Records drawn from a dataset

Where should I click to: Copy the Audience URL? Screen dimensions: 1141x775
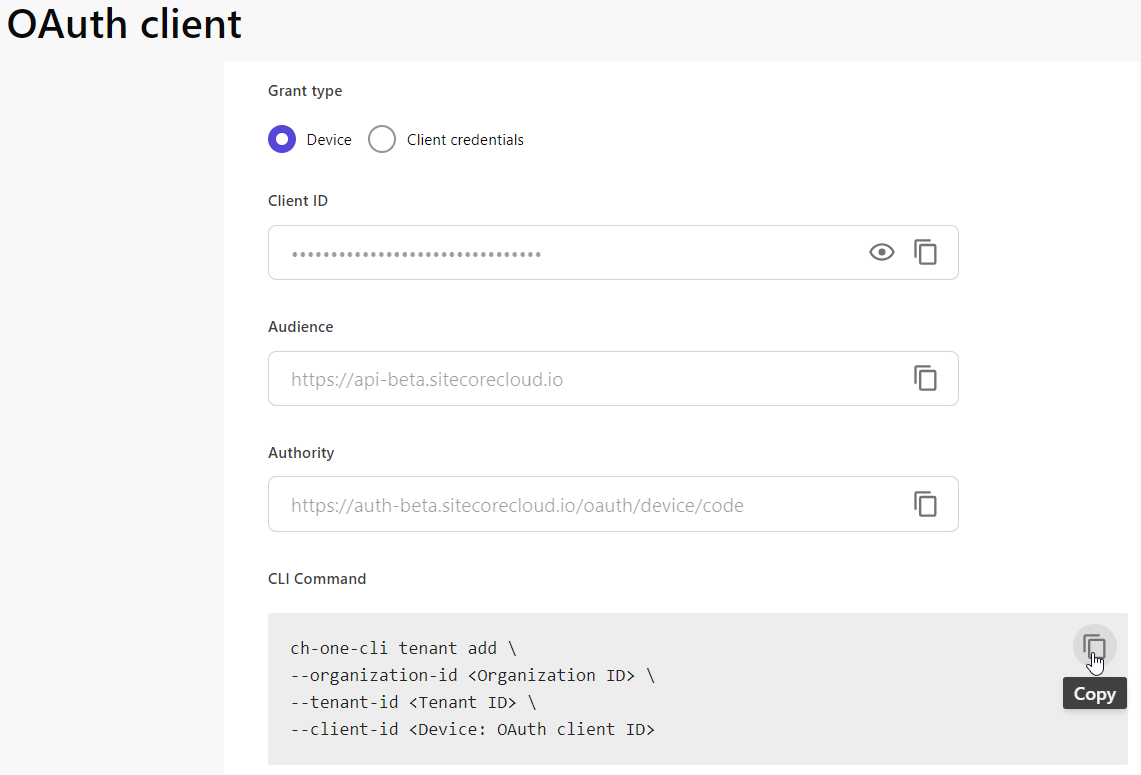click(926, 378)
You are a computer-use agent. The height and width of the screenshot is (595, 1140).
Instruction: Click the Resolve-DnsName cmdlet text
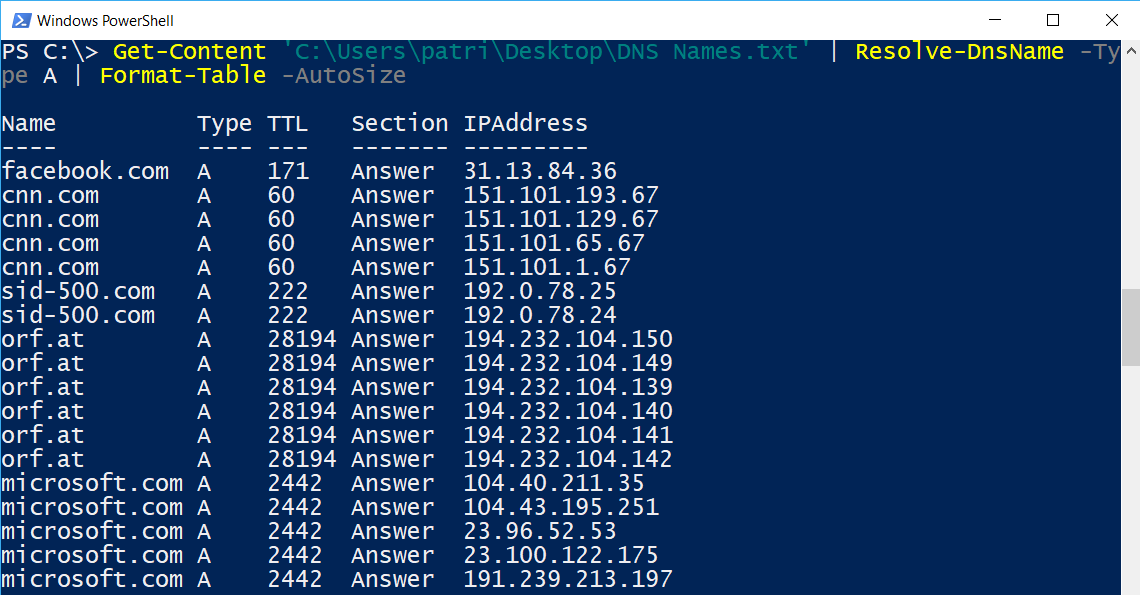click(x=958, y=51)
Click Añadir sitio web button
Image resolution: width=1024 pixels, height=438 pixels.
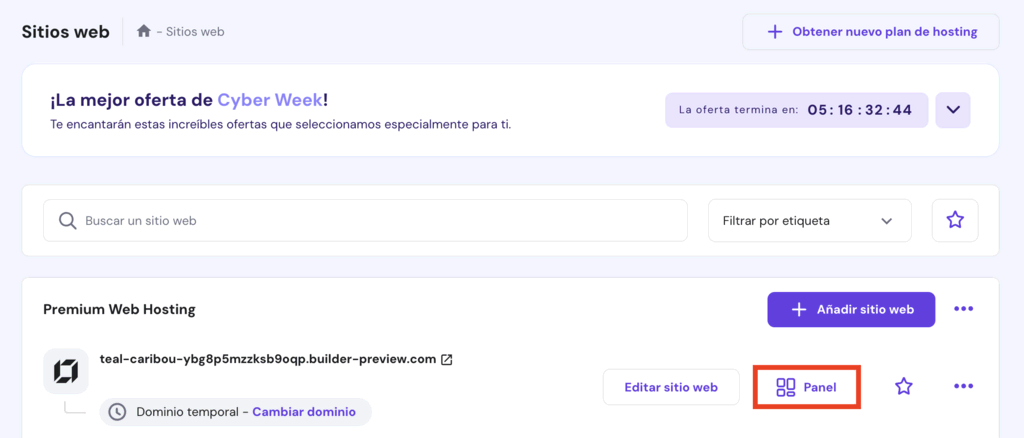[851, 310]
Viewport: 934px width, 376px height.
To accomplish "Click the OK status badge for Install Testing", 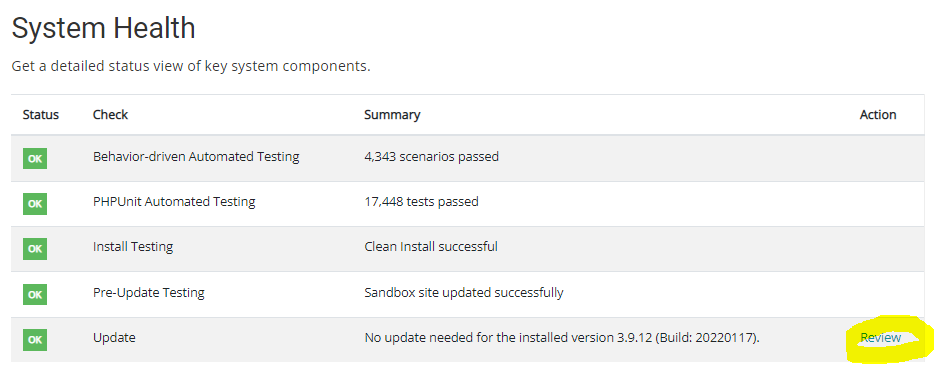I will click(35, 249).
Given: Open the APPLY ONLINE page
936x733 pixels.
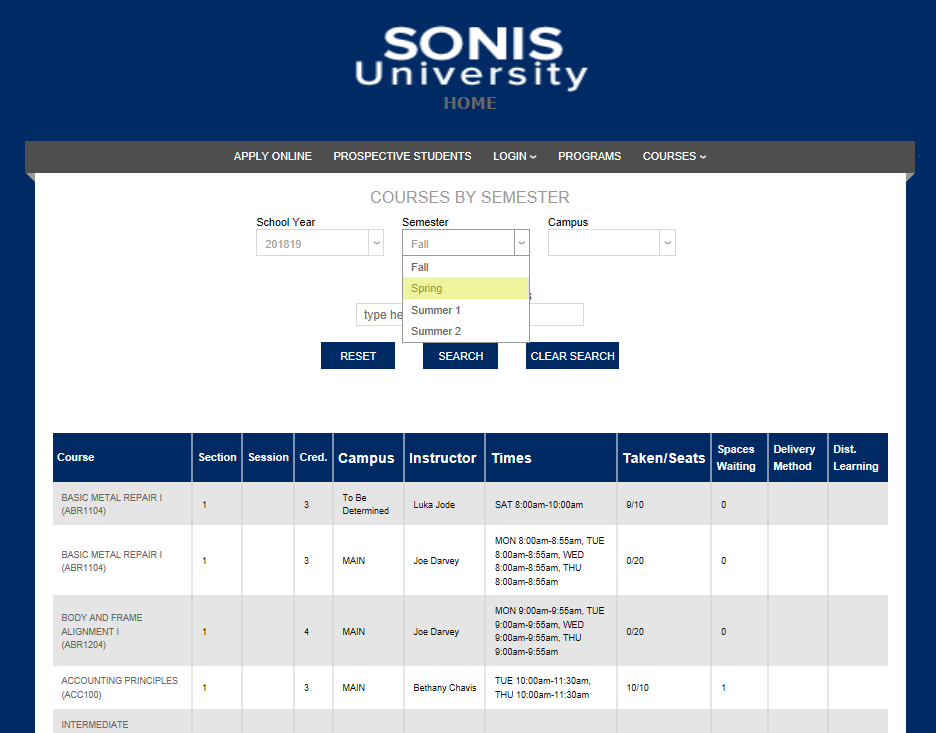Looking at the screenshot, I should pyautogui.click(x=272, y=156).
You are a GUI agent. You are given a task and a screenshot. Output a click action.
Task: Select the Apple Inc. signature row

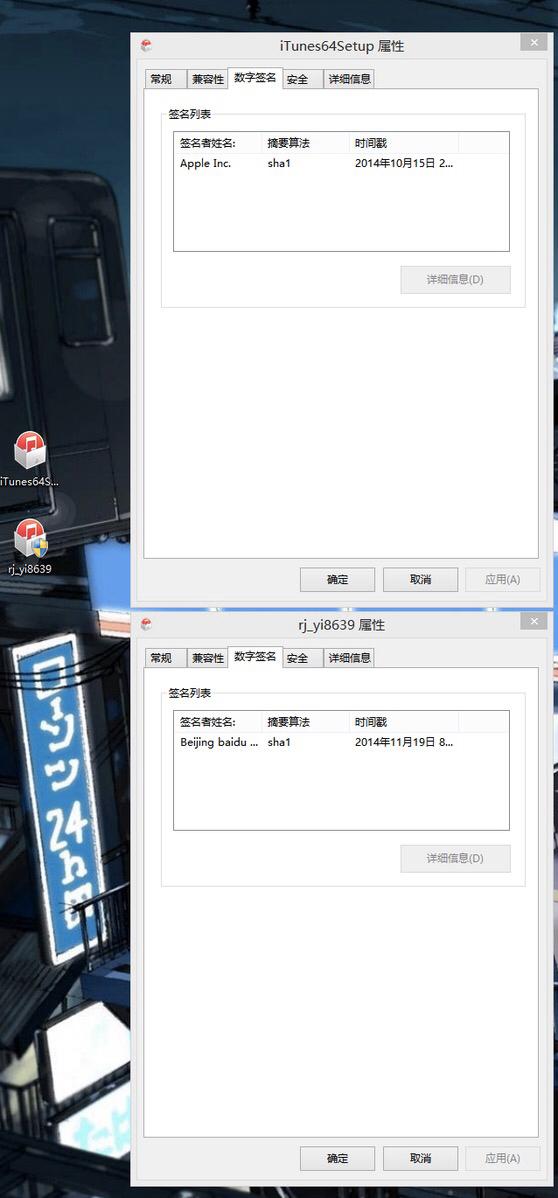pos(341,163)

- _EXERCISE_
Go through the records and report each line that contains "agent".

- _ANSWER BELOW_
You are a computer-use agent. The height and width of the screenshot is (595, 1140).
You are a GUI agent. You are given a task and a screenshot. Output a click action.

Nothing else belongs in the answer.